Alonso schickte Schumacher in Rente

"Alonso schickte den größten Fahrer aller Zeiten in Rente", so 'Marca'. "In São Paulo erreichte er etwas mehr als nur seinen zweiten Titel. Man wird sich an ihn erinnern als Nachfolger des besten Fahrers der Formel-1-Geschichte. Es gibt viele Parallelen zwischen Alonso und Schumacher in ihren Karrieren: Wie sie angefangen haben, dass sie die ersten beiden Titel unter Flavio Briatore gewonnen haben, dass sie danach das Team wechselten, dass der 22. Oktober das Datum ist, an dem beide ihren zweiten Titel gewannen. Der Unterschied ist nur: Alonsos Situation bei McLaren-Mercedes wird besser sein als Schumachers Situation nach seinem Wechsel zu Ferrari war."

"Super Champ. Alonso brillant zum zweiten WM-Titel", so 'El Mundo Deportivo'. "Auch die Konstrukteurs-WM gehört Renault. Interlagos bestätigt die Ära Alonso. Schumacher verabschiedet sich mit einem großartigen Rennen nach Problemen und Reifenpanne."

'Sport Barcelona' meint: "Alonso krönte in Interlagos die Saison. Schumacher verabschiedet sich mit großem Stil, nachdem er bis zum letzten Moment um seinen achten WM-Titel kämpfte. Es wird schwer sein, einen zweiten Schumacher zu finden."

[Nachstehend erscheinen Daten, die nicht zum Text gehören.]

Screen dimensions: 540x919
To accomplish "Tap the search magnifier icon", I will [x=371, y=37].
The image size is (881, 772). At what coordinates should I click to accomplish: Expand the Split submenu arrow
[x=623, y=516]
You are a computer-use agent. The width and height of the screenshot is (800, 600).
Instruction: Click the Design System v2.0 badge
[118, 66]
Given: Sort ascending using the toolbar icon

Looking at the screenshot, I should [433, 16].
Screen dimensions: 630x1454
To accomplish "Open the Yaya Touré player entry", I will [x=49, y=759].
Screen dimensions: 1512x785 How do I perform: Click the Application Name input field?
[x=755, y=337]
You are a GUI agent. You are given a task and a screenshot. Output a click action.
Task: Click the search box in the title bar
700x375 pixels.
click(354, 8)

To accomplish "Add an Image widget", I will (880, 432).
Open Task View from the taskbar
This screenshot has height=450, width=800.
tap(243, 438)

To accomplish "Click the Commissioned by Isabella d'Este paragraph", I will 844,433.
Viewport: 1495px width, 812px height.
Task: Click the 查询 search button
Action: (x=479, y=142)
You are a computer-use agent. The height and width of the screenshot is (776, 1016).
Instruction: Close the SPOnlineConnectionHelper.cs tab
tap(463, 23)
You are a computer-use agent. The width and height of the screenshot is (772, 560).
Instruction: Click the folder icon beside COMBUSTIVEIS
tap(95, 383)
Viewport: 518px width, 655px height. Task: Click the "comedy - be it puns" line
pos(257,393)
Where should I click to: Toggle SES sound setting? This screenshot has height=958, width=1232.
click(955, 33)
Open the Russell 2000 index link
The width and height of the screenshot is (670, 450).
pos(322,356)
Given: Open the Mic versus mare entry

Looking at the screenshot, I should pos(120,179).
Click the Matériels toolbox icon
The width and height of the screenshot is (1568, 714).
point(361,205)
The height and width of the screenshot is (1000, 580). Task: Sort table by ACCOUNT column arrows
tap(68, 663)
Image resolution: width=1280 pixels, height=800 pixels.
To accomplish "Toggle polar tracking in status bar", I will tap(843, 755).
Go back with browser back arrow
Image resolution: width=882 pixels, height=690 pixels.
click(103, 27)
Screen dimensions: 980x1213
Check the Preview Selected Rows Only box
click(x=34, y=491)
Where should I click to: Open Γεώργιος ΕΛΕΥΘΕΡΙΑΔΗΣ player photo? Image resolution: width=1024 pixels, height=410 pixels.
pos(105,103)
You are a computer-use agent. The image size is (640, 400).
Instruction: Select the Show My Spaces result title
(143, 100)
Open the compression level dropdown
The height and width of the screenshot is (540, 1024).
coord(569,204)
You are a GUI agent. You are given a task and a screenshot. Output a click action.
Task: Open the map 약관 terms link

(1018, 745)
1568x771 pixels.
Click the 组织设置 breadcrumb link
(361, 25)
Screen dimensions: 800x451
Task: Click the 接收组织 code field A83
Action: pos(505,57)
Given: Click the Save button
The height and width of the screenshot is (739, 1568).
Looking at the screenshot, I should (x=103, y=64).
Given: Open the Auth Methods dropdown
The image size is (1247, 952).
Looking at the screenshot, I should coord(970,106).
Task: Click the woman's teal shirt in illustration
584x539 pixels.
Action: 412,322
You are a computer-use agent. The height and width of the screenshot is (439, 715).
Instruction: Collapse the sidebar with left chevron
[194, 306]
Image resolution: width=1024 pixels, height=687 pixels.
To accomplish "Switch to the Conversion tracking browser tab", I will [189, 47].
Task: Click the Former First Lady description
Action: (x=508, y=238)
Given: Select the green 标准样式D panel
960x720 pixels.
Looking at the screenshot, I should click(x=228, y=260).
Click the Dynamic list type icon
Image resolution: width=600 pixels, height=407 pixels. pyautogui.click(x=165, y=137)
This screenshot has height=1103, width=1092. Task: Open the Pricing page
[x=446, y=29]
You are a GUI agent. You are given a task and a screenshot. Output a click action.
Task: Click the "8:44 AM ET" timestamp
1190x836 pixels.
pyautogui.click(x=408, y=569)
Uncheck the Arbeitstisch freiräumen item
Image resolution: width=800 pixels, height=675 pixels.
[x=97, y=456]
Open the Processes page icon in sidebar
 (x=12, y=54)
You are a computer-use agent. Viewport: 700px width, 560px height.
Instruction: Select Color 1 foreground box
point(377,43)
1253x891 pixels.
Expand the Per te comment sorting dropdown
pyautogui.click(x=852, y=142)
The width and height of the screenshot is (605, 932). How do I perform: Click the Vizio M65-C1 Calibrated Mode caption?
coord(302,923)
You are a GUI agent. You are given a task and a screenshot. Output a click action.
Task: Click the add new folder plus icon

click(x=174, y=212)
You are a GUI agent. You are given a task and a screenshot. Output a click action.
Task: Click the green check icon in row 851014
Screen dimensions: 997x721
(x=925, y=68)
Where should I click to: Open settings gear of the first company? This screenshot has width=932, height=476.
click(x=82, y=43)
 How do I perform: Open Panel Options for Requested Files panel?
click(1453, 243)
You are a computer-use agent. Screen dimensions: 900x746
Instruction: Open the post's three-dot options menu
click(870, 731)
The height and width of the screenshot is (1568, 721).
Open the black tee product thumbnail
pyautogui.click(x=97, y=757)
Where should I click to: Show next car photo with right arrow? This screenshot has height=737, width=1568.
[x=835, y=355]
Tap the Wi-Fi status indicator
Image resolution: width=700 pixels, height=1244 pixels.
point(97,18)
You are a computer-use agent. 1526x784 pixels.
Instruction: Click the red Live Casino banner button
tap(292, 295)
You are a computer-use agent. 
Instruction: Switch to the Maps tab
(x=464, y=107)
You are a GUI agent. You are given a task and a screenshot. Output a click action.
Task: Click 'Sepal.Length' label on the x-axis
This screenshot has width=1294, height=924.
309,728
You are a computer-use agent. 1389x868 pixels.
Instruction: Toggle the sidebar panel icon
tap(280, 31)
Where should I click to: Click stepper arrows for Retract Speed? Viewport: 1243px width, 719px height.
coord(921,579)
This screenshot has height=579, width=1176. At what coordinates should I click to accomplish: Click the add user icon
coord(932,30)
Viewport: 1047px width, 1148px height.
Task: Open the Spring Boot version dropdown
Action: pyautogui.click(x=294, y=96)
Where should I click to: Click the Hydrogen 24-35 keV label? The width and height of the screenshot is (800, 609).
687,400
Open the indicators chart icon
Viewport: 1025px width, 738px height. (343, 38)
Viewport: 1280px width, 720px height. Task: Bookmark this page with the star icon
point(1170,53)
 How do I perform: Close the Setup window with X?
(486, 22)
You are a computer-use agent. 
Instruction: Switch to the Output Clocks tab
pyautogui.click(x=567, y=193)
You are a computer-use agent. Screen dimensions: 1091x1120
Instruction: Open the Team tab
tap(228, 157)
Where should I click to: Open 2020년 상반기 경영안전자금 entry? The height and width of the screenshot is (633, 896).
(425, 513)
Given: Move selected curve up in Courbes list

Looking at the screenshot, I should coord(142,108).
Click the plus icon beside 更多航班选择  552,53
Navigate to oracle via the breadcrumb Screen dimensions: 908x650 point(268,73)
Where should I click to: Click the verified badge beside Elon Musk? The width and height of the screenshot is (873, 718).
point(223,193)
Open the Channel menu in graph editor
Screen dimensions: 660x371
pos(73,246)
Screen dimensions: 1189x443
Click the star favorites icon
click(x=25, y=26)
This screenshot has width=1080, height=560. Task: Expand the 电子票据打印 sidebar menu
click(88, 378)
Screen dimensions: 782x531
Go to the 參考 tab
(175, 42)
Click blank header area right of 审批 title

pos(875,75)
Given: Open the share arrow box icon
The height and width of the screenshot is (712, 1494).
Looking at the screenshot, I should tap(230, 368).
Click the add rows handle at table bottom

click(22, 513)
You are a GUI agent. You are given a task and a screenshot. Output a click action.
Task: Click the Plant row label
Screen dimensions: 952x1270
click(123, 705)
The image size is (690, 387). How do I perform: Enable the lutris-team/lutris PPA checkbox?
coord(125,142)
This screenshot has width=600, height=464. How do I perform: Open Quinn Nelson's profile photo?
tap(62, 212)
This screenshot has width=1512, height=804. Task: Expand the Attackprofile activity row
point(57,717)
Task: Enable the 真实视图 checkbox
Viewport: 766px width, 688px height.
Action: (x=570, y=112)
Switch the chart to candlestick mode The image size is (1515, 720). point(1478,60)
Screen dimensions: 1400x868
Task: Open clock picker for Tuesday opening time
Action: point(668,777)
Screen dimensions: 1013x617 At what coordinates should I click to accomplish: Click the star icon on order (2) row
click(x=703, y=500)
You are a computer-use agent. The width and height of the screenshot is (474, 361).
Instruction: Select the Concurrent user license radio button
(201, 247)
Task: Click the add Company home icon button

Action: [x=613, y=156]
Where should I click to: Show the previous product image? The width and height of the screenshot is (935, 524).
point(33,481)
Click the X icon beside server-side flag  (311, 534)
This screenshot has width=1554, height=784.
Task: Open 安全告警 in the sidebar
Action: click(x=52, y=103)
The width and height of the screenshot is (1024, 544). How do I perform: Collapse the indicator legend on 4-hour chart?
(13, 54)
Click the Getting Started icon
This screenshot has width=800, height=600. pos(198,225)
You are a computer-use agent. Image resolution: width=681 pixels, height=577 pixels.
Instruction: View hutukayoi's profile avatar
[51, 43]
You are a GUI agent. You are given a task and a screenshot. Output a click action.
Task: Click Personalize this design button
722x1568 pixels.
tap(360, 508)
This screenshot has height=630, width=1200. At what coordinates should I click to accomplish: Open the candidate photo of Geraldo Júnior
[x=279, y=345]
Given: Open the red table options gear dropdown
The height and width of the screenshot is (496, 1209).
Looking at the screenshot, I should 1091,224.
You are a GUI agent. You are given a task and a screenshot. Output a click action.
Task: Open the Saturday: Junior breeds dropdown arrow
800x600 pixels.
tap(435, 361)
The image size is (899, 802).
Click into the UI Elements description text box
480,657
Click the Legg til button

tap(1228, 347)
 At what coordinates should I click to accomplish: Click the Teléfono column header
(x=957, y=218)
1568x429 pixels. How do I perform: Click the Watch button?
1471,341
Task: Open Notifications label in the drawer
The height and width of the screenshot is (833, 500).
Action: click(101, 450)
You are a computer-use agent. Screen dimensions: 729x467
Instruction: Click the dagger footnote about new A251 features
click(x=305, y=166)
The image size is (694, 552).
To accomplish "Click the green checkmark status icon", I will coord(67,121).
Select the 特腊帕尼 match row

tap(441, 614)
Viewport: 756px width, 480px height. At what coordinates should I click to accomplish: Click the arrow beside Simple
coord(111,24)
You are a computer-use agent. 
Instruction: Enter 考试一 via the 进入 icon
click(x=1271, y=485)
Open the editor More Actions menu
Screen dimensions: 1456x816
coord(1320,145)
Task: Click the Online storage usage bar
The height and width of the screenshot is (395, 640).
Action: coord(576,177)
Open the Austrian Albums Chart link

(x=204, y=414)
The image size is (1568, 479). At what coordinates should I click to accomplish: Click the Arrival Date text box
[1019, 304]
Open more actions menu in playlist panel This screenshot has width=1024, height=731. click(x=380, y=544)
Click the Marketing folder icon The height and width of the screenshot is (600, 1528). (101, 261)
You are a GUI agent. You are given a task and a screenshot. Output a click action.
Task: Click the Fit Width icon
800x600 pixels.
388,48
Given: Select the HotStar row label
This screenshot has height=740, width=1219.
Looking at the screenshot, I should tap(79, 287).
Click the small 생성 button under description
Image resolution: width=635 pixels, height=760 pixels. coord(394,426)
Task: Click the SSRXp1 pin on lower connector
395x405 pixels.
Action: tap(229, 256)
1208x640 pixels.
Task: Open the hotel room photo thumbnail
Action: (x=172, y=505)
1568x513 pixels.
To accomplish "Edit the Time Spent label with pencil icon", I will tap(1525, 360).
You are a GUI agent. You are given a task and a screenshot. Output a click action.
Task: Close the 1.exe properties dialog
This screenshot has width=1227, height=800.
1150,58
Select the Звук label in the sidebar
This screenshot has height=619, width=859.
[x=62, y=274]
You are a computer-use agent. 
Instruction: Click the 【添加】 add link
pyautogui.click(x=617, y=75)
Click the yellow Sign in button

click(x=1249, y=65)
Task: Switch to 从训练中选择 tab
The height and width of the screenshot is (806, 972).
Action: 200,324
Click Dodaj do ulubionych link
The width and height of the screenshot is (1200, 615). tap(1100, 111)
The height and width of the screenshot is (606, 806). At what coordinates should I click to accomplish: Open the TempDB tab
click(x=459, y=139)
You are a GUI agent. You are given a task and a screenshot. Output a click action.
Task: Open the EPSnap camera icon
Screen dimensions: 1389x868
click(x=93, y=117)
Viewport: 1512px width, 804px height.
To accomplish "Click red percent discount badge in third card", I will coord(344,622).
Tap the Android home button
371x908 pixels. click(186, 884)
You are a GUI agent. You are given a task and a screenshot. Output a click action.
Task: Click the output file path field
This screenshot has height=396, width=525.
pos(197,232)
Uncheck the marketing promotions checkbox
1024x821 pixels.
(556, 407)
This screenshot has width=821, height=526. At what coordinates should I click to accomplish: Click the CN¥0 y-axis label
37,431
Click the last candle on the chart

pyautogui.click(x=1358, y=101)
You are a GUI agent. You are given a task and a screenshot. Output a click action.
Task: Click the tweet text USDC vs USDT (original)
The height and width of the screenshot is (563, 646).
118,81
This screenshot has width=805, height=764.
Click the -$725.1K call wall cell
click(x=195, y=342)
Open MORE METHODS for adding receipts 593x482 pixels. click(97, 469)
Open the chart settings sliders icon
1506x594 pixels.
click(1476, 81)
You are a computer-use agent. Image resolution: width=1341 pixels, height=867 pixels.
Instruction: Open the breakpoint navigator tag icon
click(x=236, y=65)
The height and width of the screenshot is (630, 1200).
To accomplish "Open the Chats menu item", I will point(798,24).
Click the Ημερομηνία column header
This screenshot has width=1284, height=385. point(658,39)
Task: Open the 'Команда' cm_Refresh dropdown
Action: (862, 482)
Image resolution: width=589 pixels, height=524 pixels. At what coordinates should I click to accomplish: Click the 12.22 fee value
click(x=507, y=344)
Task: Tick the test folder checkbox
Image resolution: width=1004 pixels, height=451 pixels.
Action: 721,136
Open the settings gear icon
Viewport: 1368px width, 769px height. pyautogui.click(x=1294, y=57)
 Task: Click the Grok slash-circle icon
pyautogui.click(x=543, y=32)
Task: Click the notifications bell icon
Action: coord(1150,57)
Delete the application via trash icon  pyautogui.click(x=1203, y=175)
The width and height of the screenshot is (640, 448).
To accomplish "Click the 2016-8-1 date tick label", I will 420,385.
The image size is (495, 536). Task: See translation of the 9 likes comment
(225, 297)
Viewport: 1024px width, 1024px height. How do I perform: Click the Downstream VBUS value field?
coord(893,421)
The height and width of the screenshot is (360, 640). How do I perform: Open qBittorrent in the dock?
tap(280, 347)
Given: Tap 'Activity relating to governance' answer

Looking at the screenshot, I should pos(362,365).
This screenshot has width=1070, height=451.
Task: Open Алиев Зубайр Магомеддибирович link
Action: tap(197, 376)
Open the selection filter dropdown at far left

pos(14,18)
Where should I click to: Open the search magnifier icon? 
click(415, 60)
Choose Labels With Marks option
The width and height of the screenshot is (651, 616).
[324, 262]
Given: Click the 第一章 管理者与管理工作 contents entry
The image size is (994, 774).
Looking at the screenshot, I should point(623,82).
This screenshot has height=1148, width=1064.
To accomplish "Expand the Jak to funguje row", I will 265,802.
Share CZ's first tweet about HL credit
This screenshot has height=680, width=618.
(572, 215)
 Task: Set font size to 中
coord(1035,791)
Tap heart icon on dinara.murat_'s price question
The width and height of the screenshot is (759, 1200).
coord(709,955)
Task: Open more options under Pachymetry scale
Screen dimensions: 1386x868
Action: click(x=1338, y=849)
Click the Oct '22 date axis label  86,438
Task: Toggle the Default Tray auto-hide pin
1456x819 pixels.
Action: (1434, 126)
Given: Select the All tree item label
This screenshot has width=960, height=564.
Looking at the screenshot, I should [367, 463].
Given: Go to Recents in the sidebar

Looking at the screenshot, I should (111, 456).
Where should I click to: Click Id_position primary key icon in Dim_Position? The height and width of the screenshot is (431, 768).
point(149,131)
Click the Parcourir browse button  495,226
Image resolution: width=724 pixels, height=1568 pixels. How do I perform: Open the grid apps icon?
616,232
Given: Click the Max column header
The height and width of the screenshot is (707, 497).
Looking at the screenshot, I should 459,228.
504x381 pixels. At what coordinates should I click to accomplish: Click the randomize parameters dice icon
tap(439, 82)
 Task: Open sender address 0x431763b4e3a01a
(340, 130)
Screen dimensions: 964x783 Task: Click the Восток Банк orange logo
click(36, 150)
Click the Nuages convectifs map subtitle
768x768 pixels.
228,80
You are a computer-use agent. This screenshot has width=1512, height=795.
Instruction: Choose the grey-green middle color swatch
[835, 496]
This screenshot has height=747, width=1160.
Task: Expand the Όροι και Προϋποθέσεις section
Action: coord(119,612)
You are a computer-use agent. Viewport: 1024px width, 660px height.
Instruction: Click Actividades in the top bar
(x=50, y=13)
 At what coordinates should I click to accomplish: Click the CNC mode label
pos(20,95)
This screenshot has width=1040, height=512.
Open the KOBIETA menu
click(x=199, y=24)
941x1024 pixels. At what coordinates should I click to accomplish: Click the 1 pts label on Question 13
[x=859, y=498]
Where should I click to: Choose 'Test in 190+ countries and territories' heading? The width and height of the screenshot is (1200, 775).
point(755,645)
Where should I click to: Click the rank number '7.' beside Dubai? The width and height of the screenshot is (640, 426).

"Der Kannibale der Rennstrecken"

In Frankreich darf man sich unterdessen über den Konstrukteurstitel für Renault freuen, auch wenn die Fahrer auch hier im Mittelpunkt stehen. "Michael Schumacher ist der Kannibale der Rennstrecken", schrieb die 'Libération' und findet, dass Fernando Alonso ein "würdiger Nachfolger" des Familienvaters ist. Der 'Figaro' feiert den Spanier als "neuen Meister der Rennstrecken" und lobt Schumachers letzten Auftritt: "Michael Schumacher verlässt die Formel-1 auf dem Höhepunkt seiner Kunst."